DM Saúde

Cais de Luziânia aumenta oferta de medicamentos

Redação Online

Publicado em 18 de junho de 2026 às 16:19 | Atualizado há 1 hora

A farmácia do Centro de Atenção Integral à Saúde de Luziânia (Cais) aumentou a disponibilidade de medicamentos gratuitos para a população e reforçou o protocolo desses remédios. De acordo com a farmacêutica Juliana Furlan, coordenadora da Central de Medicamentos da unidade a oferta das formulações para os pacientes é uma prioridade para garantir uma saúde plena e continuada.
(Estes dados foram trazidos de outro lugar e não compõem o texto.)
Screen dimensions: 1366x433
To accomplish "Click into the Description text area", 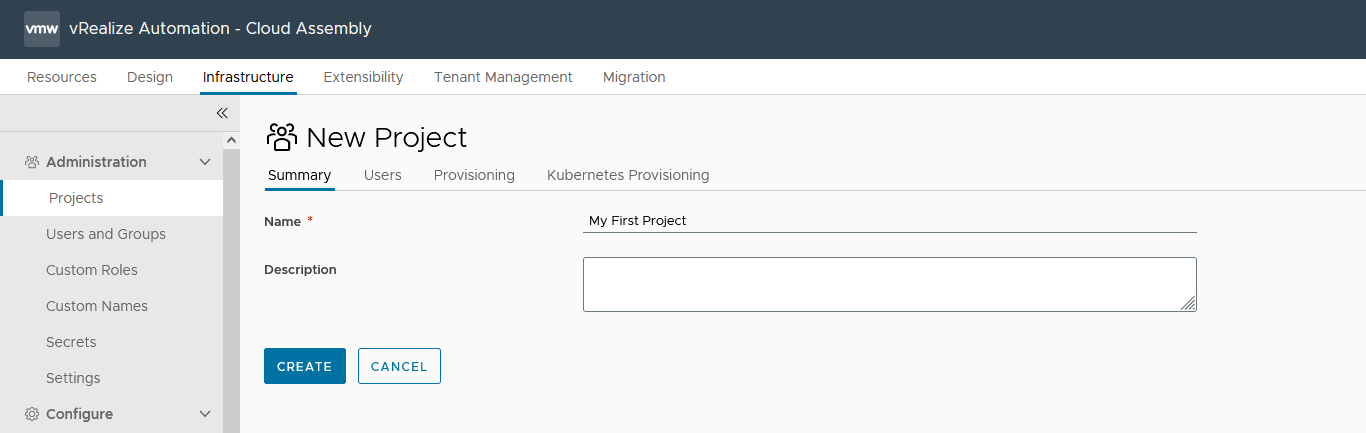I will 890,284.
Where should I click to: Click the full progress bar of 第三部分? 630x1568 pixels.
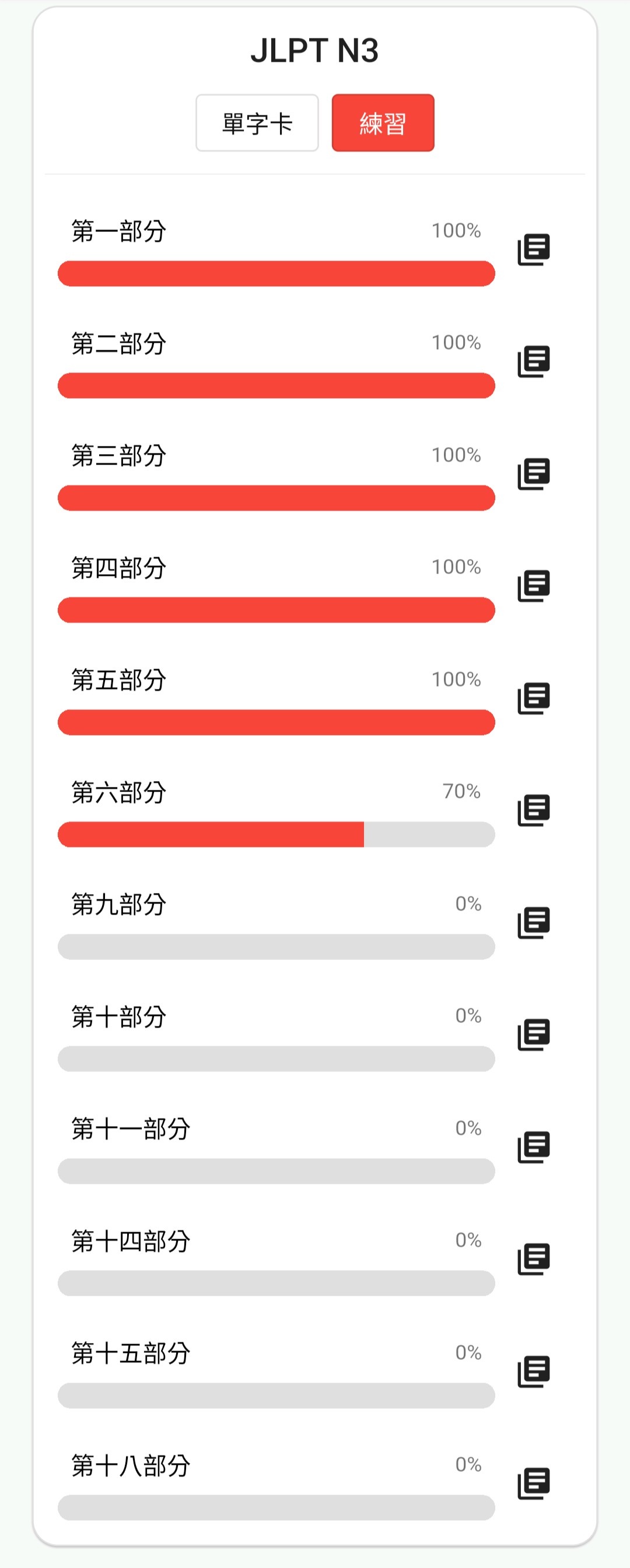276,498
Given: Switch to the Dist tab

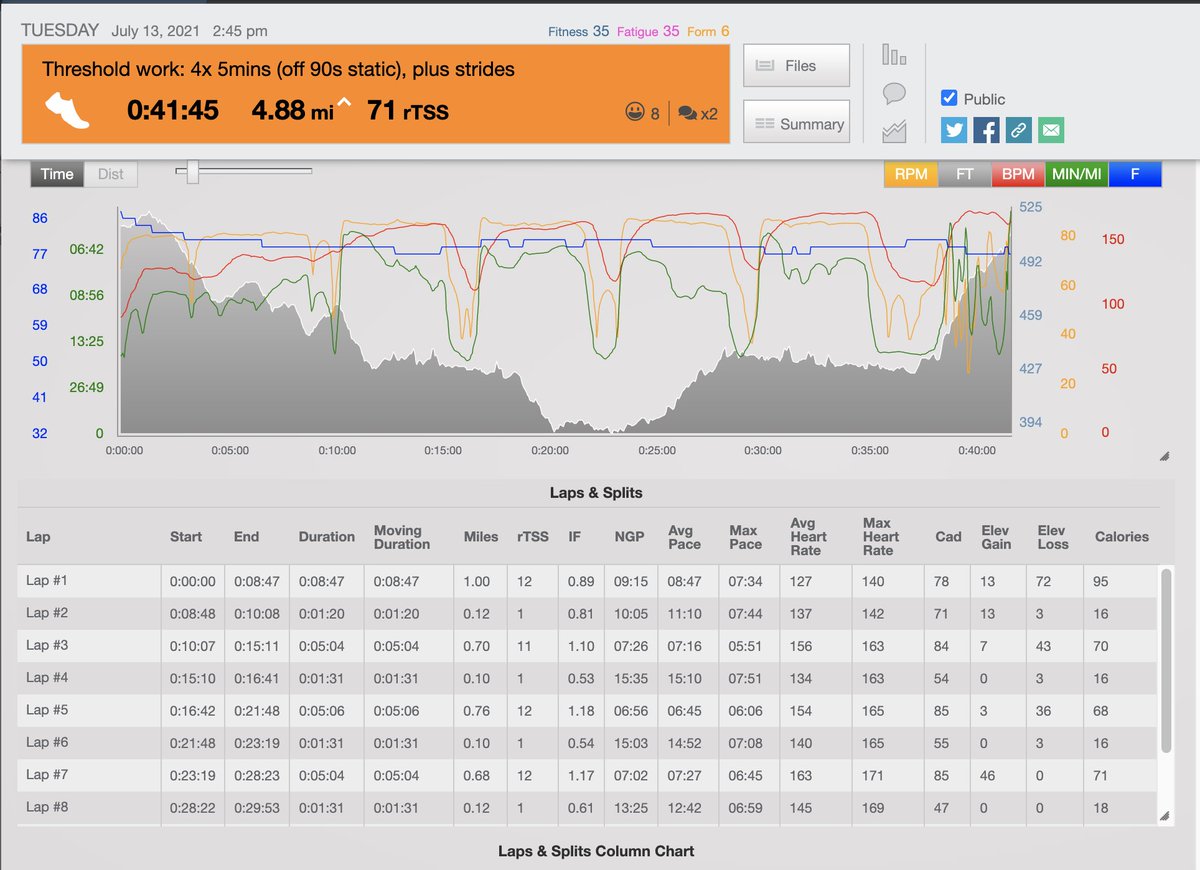Looking at the screenshot, I should click(x=110, y=173).
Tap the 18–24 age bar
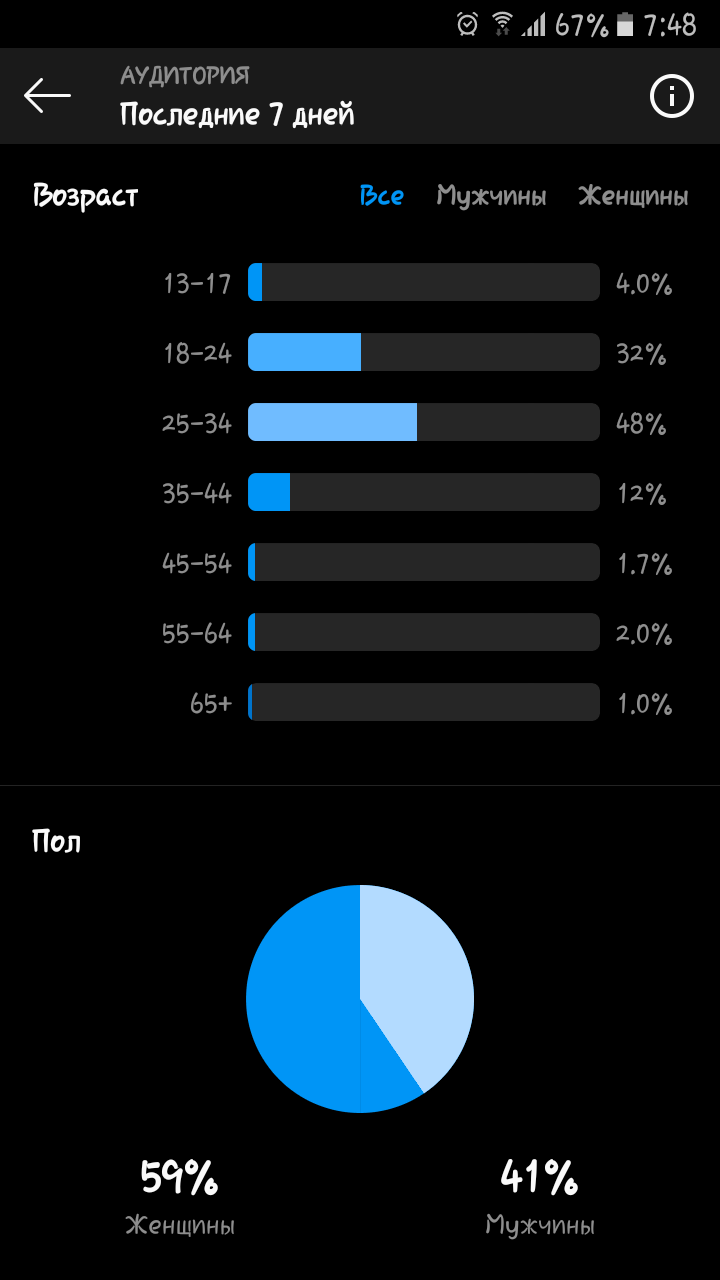Viewport: 720px width, 1280px height. tap(424, 352)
“Os pacientes passam em consultas com os médicos e já são encaminhados para a farmácia em busca do que foi prescrito. Nós cuidamos da dispensação para as pessoas e instruímos como fazer o uso correto para a melhoria da saúde”, explica.

Segundo Juliana Furlan a central de medicamentos do Cais de Luziânia tem tudo o que é previsto no programa Farmácia Popular do Sistema Único de Saúde (SUS). Os mais procurados e que fazem parte da rotina de uso contínuo da população, estão sempre disponíveis.

“Há prescrições que os pacientes não podem ficar sem uso diário e que não podem faltar, como para hipertensão, diabetes e contraceptivos, que sempre reforçamos os estoques. O objeto é garantir que a população esteja sempre abastecida”, ressalta a coordenadora.

Há ainda uma série de medicamentos controlados como fluoxetina, certralina e outros remédios da Farmácia Popular que são disponibilizados. Até as grávidas recebem atenção especial com a disponibilidade de ácido fólico, para uso durante a gravidez, garantindo a saúde fetal.

Além de medicamentos, a farmácia do Cais recebeu incremento recentemente de fitas para medição de glicemia, destinadas a pacientes diabéticos. A diretora do Cais, Fabiane Freire, explica que a distribuição faz parte da estratégia para controle da doença e que isso reflete até na redução da necessidade de uso de medicamentos.

“Garantir o controle da diabetes é fundamental para a evolução do tratamento. Nosso pessoal recebe esses pacientes, orienta corretamente sobre o uso das fitas de medição e sobre os medicamentos. Isso é prestar uma saúde humanizada e de segurança para nossa população”, finaliza.